# Piernas Locas de Pollo (Crazy Chicken Legs)



## Vermin999 (Feb 5, 2014)

Was at the Mexican market yesterday getting some stuff for tacos and saw these chicken legs on sale so I picked up 4 lbs for tonight's dinner. They are premarinated and cut horizontally. 

Cooked them indirect




Then moved them over the coals for a few minutes




Rockin the wok again with some vegetables




My plate. Chicken, veggies,white rice with soy sauce and refried beans.
Very good cheap meal!!


----------



## Cliff H. (Feb 6, 2014)

Looks like a fine meal from here.


----------



## Max1 (Feb 6, 2014)

Interesting.... You LoCo John!


----------



## Bosko (Feb 6, 2014)

looks great I'm dying for rice and beans!!


----------



## bbquzz (Feb 6, 2014)

That's a "Crazy" meal V, looks great!


----------



## MI Smoke (Feb 6, 2014)

Nice!  Me loves me some chic.
I really like the way h do the veggies


----------



## boozer (Feb 6, 2014)

I generally shy away from the pre-marinated meats.
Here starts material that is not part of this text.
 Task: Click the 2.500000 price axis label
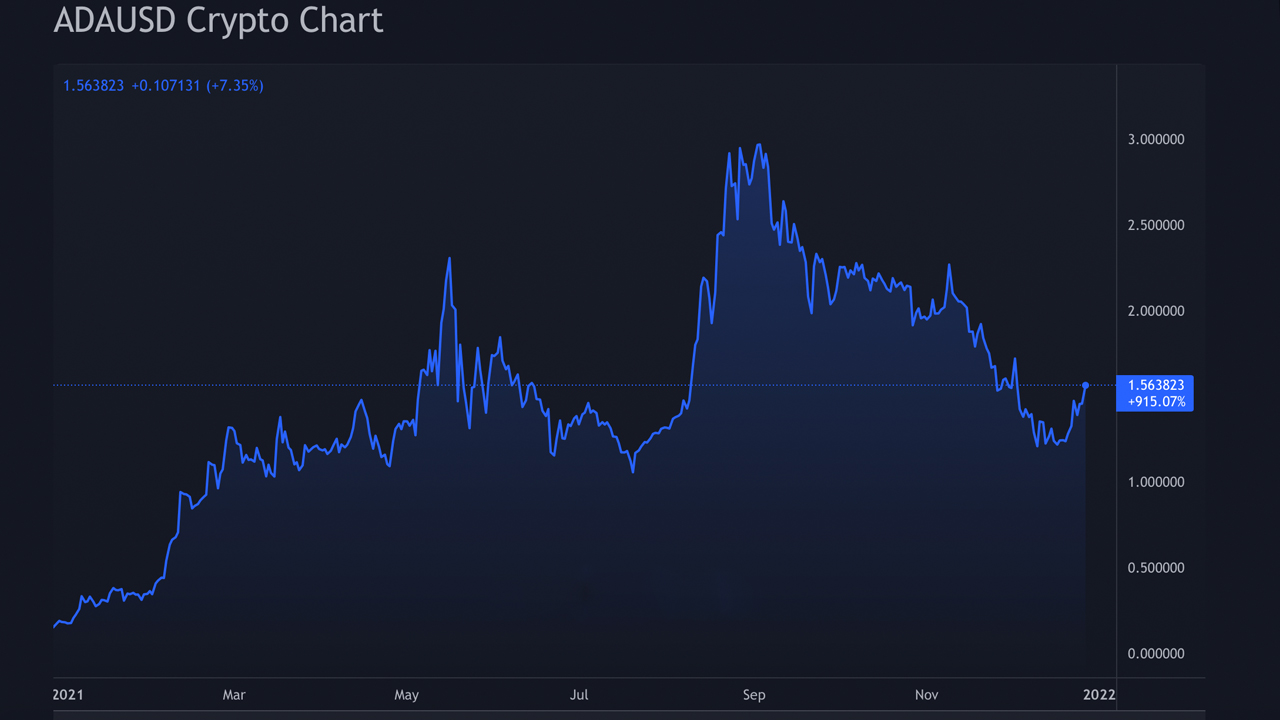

I have a hard time trusting their marinade.  Those look good though,  taste as good as it looks?  Could you have done it better with your own marinade?


----------



## bigwheel (Feb 6, 2014)

Hope they didnt go too nuts with the meat tenderizer. I have not been pleased with the pre maninated meat from the Mexican markets around here.


----------